I never write.
I have things I might like to write about but I do not get it done.
So when this anniversary of my life in Oregon arrived I felt like ... why bother. I don't have anything new to say about life here. I still love my nest. I'm still ambivalent about Hood River although there are things I like. It's a very beautiful place.
There are more books on the shelves in the library but it is still true that if you move a chair you see either an empty shelf or a box full of junk I need to sort through. I spend lots of time moving books around.
But I don't write.
There are lots of recommendations for how to get back to writing. None of them ring for me. One is simply -- butt to chair. This one is kind of ironic. I bought this really beautiful desk chair. It was pricey. And so uncomfortable. I kept thinking it would get better. I'd break it in. It just got worse. For years I've spent hours in front of the computer. For years. But after the chair I could barely sit for minutes. I finally gave up on it and pulled my old one out of storage.
So here I am. Butt to chair.
Blogging has always been an attempt at conversation for me. I'm always hoping for some kind of response. Back in the day I blogged toward conversations that were happening in other blogs and never quite felt heard. I made myself a little crazy. A lot crazy.
In April I tried to do the poem Tweeting thing. Not many people seemed to notice. I was purposefully picking obscure poets and abstract lines. Which might have been why there wasn't much response. I didn't make it through the month.
Last year after the poem Tweeting I did the little story project, which led to working on the book. It was a surge. A surge that fell flat. The printed out book sat on my desk for months. Then I put in the closet.
Here I am. Six years into life in the Hood. I go to doctor appointments. Lots of doctor appointments. I don't think I'm aging well. It's never anything that serious. Just a million little things.
I swim.
I read.
I don't have enough fun.
I never write.
This is probably where I'm supposed to resolve to write more.
Well.
I just don't know.
I think about it all the time.

::::::

What to do =>
1 - In the blog post about six years in Hood River, why did the writer stop using the expensive desk chair? Answer in one to three sentences.
2 - Decide whether each statement agrees with the blog post about six years in Hood River. Answer yes or no for each, quoting the words of the post that decide it.
(a) The writer still loves the nest.
(b) The writer kept up the poem Tweeting for the whole month.
(c) The writer's many doctor appointments are for something serious.
3 - Continue the blog post about six years in Hood River from the point where it stops.

Records shown =>
::::::

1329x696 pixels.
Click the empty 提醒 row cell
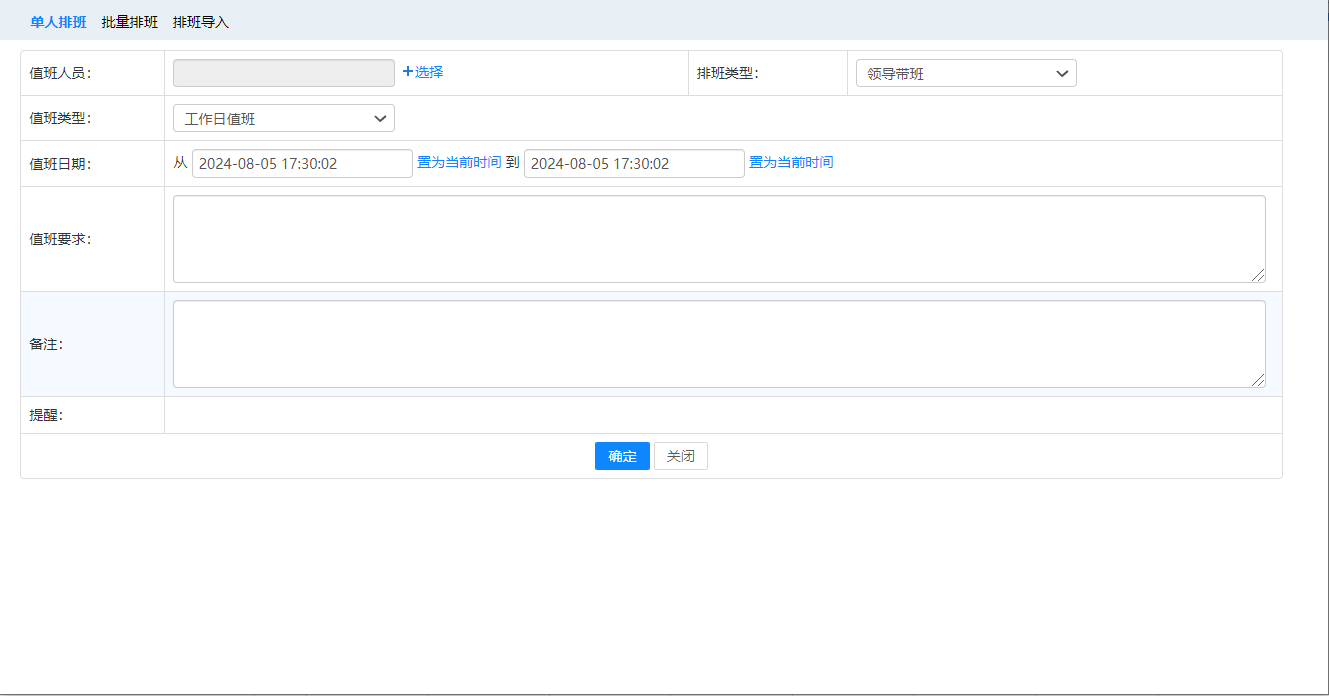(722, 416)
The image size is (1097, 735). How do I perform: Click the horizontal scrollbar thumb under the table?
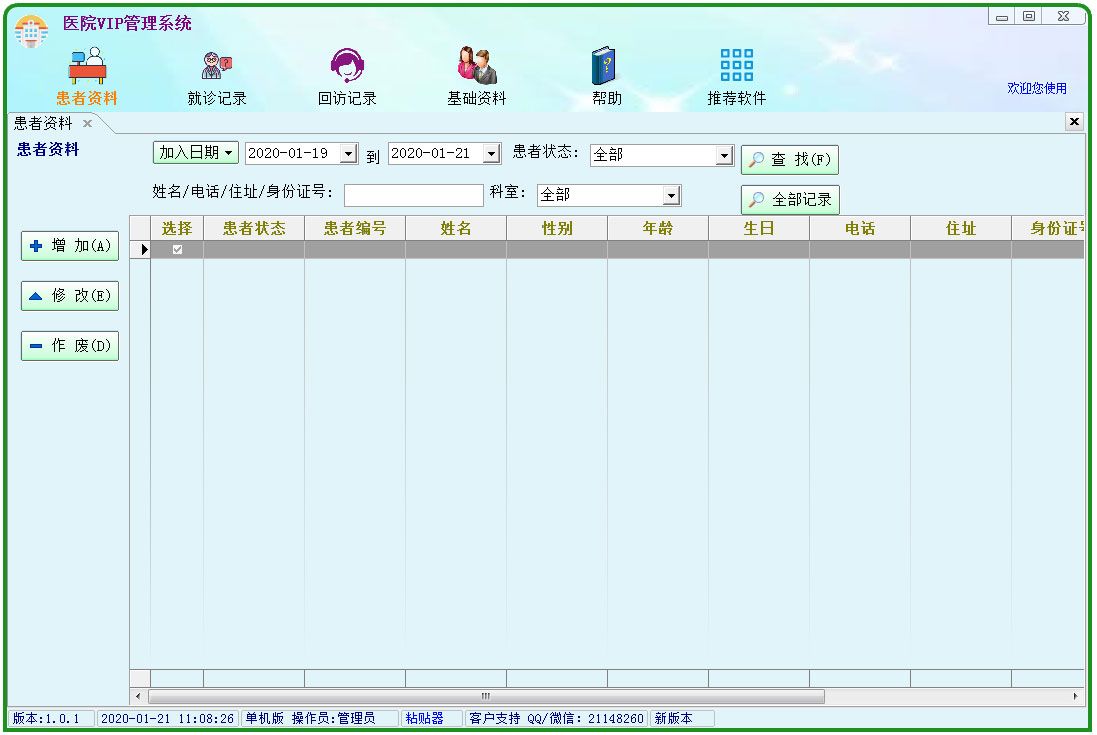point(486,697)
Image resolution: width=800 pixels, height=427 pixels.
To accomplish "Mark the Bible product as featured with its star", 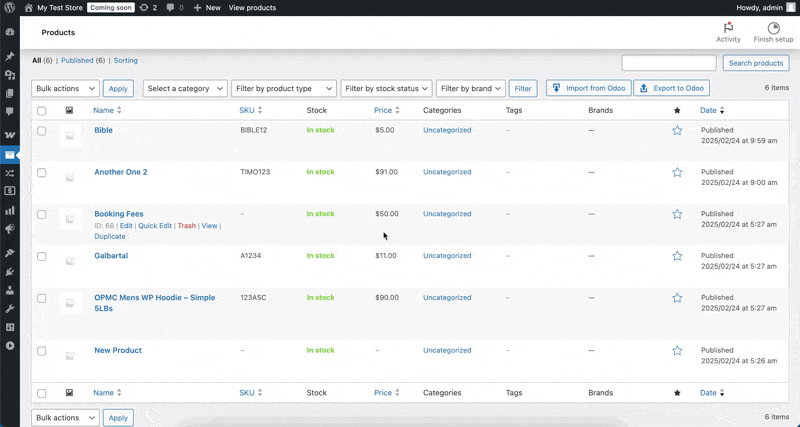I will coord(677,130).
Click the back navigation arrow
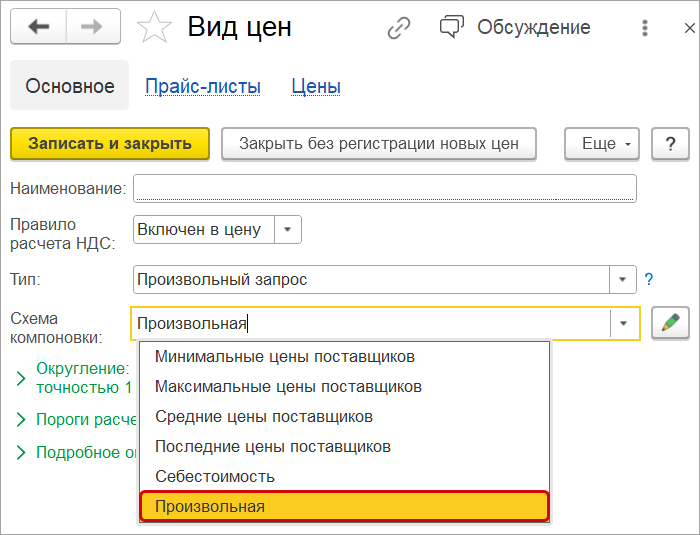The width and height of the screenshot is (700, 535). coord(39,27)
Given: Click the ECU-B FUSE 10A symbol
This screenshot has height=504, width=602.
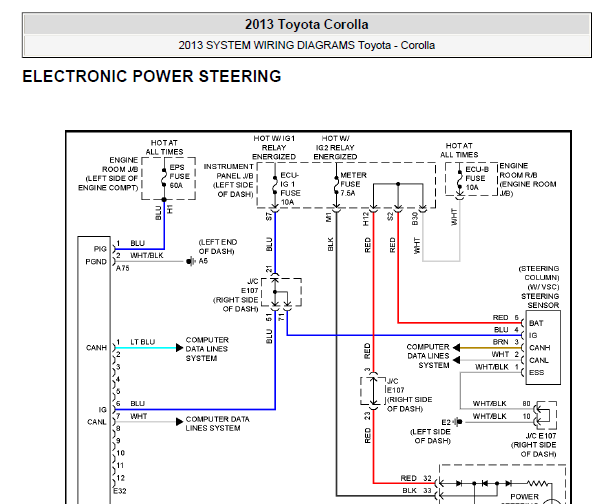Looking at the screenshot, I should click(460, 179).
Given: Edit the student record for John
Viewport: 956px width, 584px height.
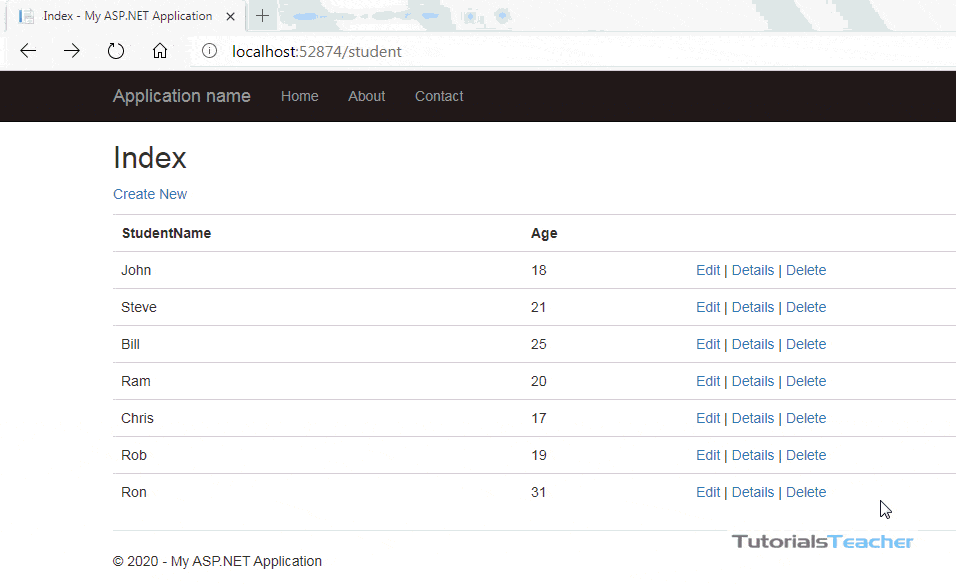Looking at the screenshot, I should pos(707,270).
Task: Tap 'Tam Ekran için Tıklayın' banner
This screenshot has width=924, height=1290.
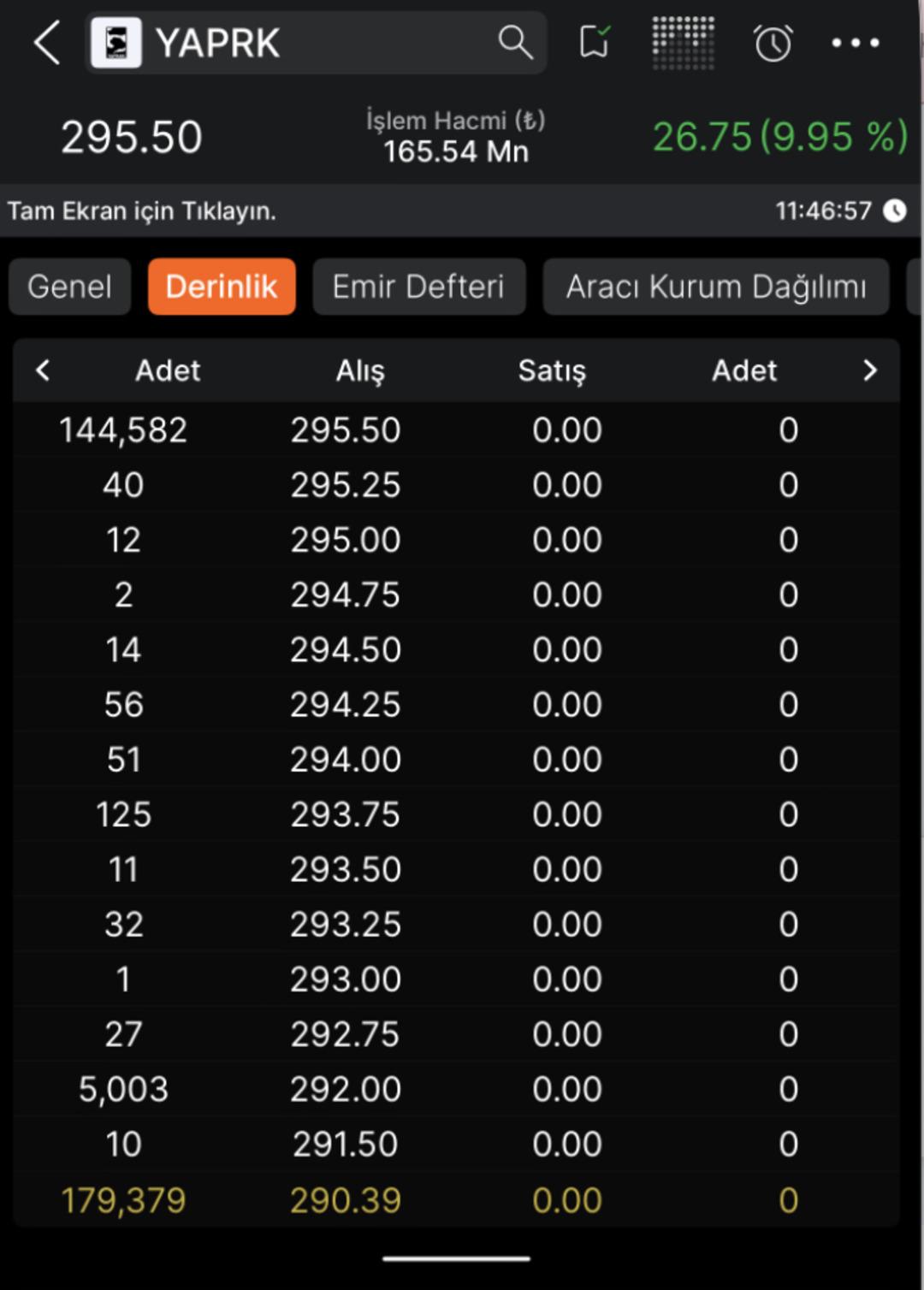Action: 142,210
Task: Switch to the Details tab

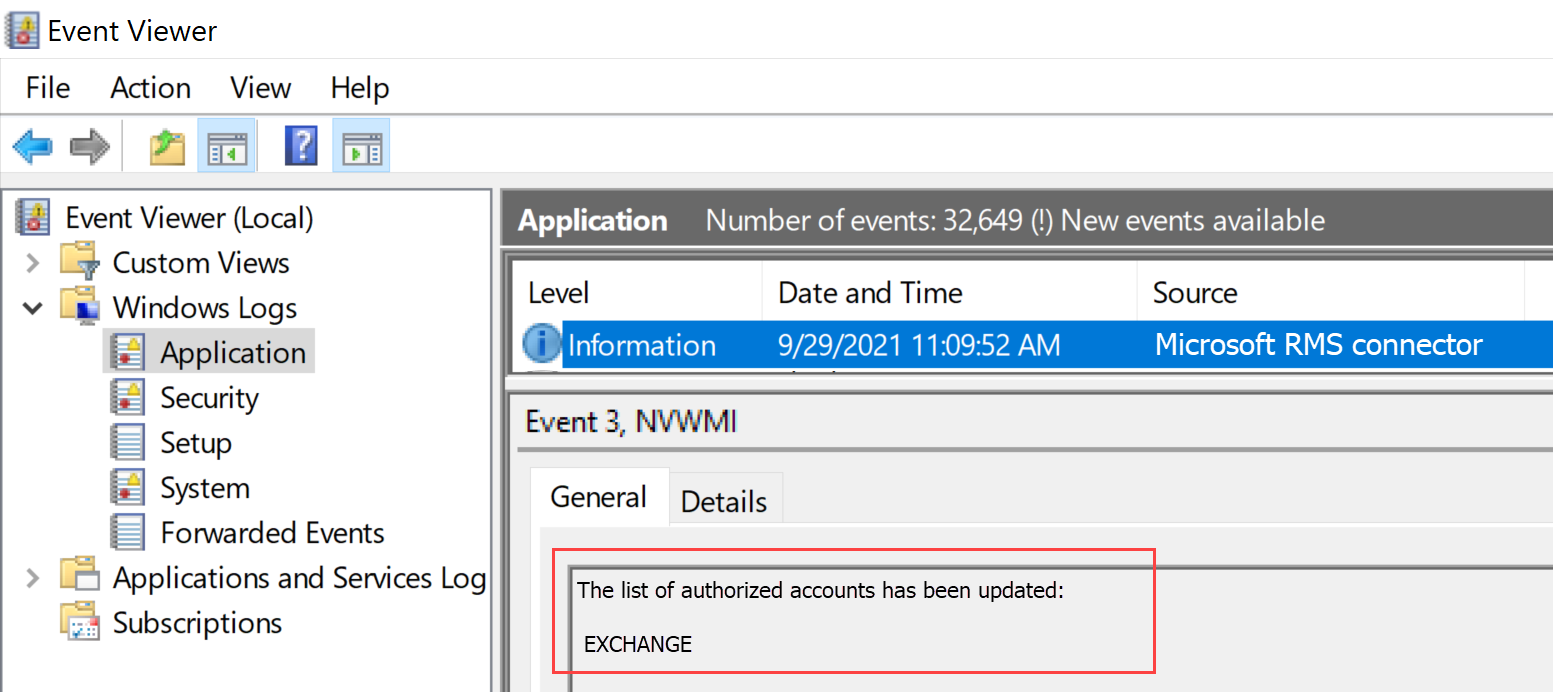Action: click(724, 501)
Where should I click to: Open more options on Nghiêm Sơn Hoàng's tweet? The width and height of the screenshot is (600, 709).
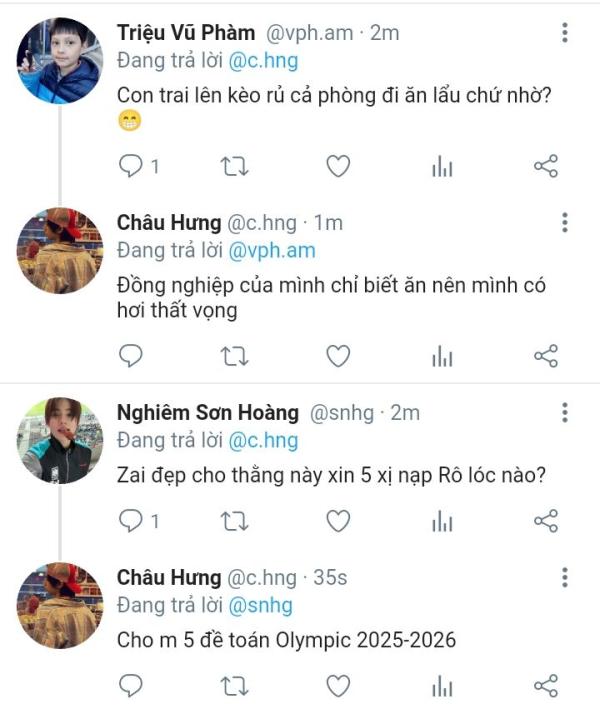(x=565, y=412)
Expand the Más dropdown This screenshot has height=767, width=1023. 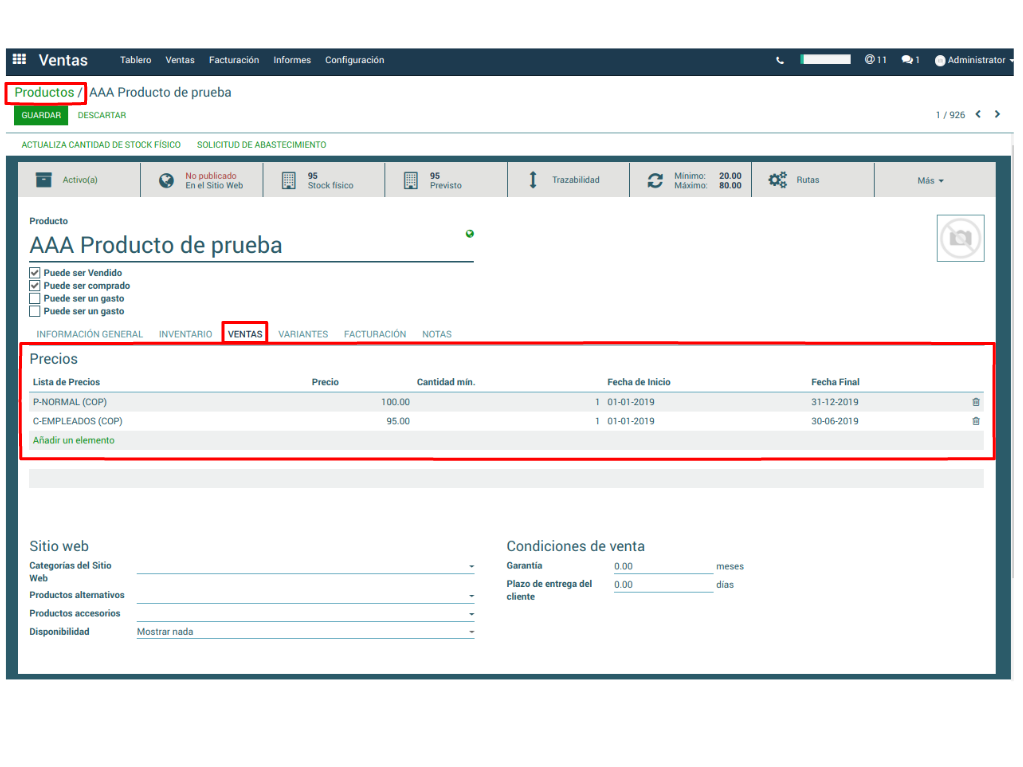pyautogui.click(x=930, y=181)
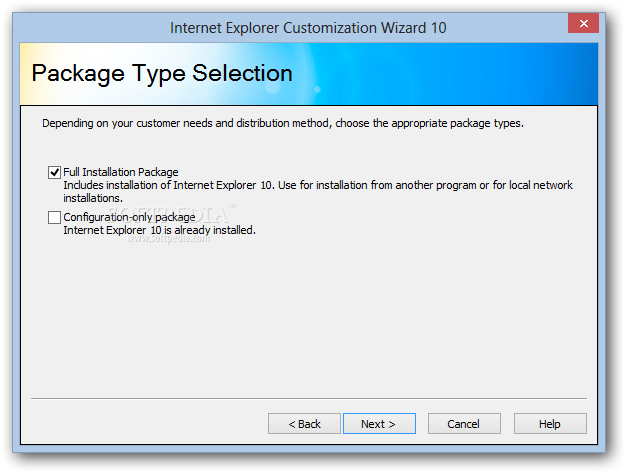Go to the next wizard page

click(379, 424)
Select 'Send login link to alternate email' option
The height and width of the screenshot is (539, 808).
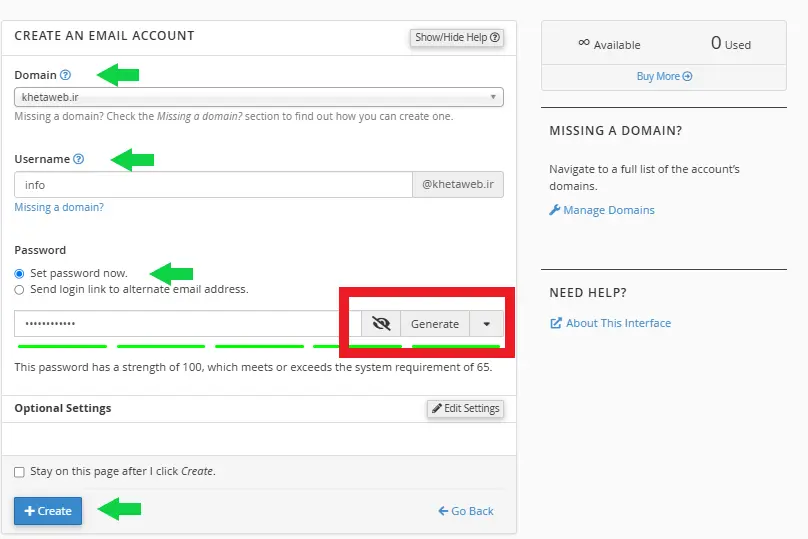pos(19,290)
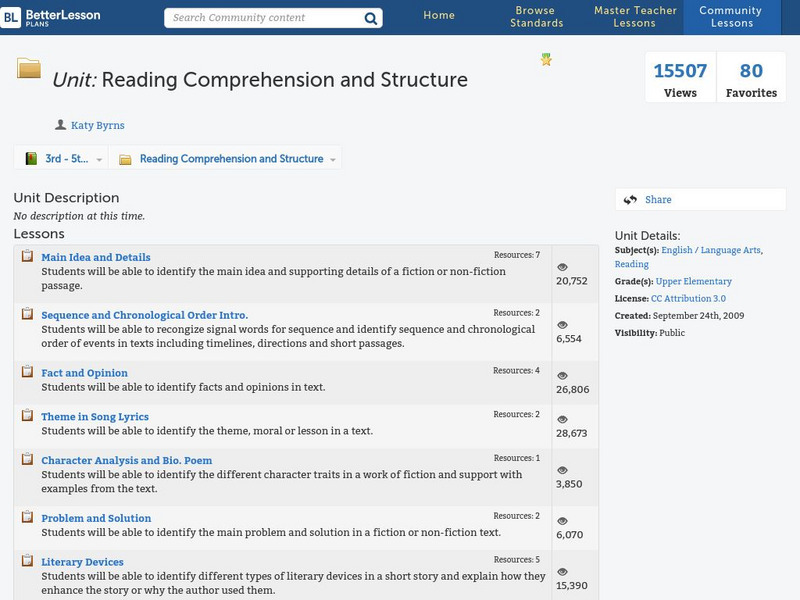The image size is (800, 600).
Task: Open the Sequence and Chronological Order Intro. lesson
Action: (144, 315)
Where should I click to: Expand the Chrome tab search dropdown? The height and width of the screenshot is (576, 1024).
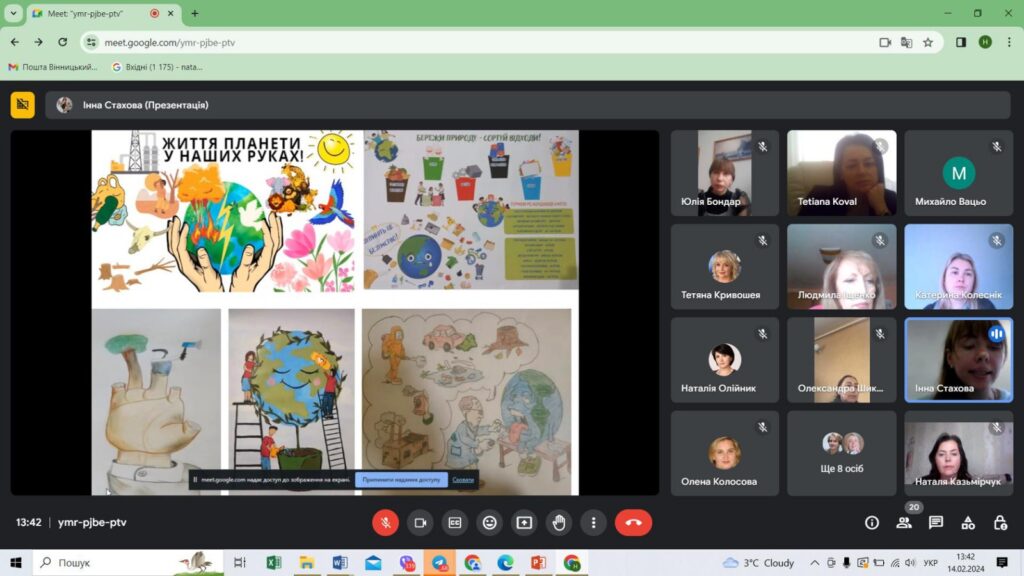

::::::

Written answers =>
1 - The chair was so uncomfortable that the writer could barely sit in it for minutes, even after years of spending hours at the computer. It never broke in and only got worse, so the writer gave up on it and took the old chair out of storage.

2 -
(a) Yes: "I still love my nest."
(b) No: "I didn't make it through the month."
(c) No: "It's never anything that serious."

3 -
Last night I finished the very lovely Patricia Hampl book: The Florist's Daughter. It starts and ends in the hospital where she is holding the hand of her mother who is dying. She lets go of the hand to lie down for a bit. In that sort moment her mother is gone. I read this in the room where I went through the same thing. I was holding the mommie's hand and stopped to rest and then she was gone.
It didn't exactly make me sad. I'm always a little sad about it, But I wasn't made more sad by the book. I was actually a little mad. I didn't think I would be smashed into the memory. I thought I was going to be reading about flowers. That room is consecrated.
Six years.
A moment.
And they are gone.
2 comments:
Thank you for writing about not writing, Tish. I tried to do morning pages this very day.
After her father died, a hospice nurse told my friend Beth that people need time alone when they die. I've heard the story you tell (Cheryl Strayed comes to mind), the remorse of not being there for the soul's departure. My dad was surrounded when he passed, but i did not get there in time. My remorse is that he did not see me before he left, could not really know I was on my way.
Is this conversation?
Indeed it is. She also was not there when her dad passed. She had stepped out to get something at the drug store. Her brother and mother were there. She was frustrated by that.
I didn't know my dad well. When he died I was too poor to go to Missouri. I've been resentful that neither my mom nor my aunt helped me with the money. At the time I kept telling myself you can't lose what you never had. But I did want one last time with him.
It's like they slip through your fingers when you let go of their hand.